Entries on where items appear
===============
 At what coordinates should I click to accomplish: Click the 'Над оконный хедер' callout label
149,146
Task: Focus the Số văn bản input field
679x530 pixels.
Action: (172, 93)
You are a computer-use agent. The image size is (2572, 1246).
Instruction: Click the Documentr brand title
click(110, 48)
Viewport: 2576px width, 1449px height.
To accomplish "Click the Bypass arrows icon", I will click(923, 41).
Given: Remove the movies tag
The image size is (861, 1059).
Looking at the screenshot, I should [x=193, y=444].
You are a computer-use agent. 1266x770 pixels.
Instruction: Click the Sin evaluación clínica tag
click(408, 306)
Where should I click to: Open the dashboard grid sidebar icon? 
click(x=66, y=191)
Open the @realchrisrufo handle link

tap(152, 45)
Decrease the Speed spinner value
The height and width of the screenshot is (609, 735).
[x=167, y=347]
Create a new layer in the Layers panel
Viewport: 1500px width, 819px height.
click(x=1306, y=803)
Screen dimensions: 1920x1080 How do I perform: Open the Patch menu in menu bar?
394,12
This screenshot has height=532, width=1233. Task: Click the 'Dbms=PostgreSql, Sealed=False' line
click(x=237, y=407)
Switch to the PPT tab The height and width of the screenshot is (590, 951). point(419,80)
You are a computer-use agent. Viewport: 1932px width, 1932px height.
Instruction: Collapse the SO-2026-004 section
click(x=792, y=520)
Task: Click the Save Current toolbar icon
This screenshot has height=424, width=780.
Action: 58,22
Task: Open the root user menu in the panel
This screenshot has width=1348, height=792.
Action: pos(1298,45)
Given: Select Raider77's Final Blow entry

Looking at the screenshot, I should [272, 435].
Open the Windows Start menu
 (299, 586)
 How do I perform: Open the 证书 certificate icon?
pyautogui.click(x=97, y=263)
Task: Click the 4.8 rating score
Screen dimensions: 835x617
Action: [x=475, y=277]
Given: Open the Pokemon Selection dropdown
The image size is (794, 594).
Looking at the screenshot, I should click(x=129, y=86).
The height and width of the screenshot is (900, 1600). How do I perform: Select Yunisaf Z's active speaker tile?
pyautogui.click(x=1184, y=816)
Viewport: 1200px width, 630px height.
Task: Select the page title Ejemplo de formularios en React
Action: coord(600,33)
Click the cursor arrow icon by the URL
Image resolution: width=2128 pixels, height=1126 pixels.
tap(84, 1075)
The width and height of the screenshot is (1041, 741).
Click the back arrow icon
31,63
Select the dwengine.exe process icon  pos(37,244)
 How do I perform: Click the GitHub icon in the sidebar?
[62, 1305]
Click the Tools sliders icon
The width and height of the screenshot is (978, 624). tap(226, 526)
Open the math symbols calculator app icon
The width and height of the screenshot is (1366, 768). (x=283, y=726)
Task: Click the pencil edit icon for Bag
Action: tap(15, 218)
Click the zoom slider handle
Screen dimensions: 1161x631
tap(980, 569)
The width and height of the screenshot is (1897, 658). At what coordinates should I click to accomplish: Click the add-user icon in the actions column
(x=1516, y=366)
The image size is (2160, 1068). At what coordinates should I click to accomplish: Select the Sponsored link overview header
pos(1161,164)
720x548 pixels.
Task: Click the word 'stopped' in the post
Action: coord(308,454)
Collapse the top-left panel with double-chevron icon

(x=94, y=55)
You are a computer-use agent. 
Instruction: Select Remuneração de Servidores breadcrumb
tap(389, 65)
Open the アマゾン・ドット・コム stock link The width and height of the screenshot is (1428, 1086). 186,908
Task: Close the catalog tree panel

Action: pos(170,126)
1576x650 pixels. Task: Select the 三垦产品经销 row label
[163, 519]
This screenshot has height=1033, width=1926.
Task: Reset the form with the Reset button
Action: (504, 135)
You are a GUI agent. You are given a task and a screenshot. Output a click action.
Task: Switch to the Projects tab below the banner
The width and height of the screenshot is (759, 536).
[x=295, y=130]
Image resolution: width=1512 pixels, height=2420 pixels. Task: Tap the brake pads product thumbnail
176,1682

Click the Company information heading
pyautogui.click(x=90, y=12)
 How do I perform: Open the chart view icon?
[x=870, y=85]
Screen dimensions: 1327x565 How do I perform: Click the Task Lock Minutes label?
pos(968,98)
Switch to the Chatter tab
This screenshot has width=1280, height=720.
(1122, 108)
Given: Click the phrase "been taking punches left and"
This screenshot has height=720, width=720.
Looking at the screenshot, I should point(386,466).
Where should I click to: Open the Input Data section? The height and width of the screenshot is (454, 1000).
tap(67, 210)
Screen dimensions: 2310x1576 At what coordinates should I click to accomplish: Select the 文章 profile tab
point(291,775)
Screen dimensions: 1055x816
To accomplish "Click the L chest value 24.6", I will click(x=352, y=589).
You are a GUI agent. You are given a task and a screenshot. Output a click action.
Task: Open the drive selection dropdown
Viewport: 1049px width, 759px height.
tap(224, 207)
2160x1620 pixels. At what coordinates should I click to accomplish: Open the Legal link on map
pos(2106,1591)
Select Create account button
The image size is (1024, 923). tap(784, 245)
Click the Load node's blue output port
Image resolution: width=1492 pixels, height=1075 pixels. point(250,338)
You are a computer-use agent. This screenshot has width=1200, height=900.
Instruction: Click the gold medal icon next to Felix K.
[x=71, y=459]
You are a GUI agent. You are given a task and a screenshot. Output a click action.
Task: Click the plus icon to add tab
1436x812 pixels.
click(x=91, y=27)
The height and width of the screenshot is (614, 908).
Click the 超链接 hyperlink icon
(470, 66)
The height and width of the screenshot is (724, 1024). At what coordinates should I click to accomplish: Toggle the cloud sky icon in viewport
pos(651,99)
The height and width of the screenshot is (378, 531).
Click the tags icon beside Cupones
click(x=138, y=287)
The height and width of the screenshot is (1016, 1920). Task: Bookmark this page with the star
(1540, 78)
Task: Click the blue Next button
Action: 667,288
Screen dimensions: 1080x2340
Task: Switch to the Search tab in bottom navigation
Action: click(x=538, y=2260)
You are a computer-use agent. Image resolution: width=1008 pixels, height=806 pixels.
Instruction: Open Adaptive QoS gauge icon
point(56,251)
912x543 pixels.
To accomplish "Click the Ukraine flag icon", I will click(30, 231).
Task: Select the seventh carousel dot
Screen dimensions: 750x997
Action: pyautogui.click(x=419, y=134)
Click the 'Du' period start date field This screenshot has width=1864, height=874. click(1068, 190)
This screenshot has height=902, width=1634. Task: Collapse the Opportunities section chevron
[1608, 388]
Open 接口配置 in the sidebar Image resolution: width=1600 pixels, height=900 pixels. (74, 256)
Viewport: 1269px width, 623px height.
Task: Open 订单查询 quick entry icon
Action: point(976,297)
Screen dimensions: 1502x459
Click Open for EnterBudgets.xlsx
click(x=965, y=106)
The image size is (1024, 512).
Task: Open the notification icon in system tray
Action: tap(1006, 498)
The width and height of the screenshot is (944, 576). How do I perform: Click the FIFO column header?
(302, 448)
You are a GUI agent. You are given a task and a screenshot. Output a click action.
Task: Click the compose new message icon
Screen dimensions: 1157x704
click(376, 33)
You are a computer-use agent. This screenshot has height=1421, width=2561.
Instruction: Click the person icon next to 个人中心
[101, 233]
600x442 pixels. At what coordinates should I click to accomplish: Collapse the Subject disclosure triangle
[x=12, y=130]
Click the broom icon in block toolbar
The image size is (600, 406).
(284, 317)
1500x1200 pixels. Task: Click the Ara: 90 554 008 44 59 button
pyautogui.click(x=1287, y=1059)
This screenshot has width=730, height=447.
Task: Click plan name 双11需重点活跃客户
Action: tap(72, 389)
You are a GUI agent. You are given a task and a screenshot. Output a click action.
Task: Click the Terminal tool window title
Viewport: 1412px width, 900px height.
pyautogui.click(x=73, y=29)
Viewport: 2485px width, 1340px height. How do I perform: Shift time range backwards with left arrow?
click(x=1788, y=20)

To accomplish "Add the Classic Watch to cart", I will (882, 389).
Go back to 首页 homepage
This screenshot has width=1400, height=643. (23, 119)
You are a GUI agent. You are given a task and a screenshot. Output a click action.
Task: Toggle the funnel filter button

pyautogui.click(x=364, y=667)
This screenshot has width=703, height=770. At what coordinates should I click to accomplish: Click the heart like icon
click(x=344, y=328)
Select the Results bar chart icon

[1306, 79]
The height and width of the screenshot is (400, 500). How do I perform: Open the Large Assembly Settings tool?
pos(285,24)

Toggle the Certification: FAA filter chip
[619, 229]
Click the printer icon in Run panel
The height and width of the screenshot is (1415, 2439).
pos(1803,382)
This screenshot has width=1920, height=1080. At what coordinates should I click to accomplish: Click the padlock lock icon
===============
→ TASK BRIEF: Rewrite the data as a numbered list, beginning at the line that has "The height and width of the screenshot is (1016, 1920)." and stopping after the line that has "point(56,251)". Leave out any blank lines.

→ OUTPUT:
1. The height and width of the screenshot is (1016, 1920). Task: Bookmark this page with the star
2. (1540, 78)
3. Task: Click the blue Next button
4. Action: 667,288
5. Screen dimensions: 1080x2340
6. Task: Switch to the Search tab in bottom navigation
7. Action: click(x=538, y=2260)
8. You are a computer-use agent. Image resolution: width=1008 pixels, height=806 pixels.
9. Instruction: Open Adaptive QoS gauge icon
10. point(56,251)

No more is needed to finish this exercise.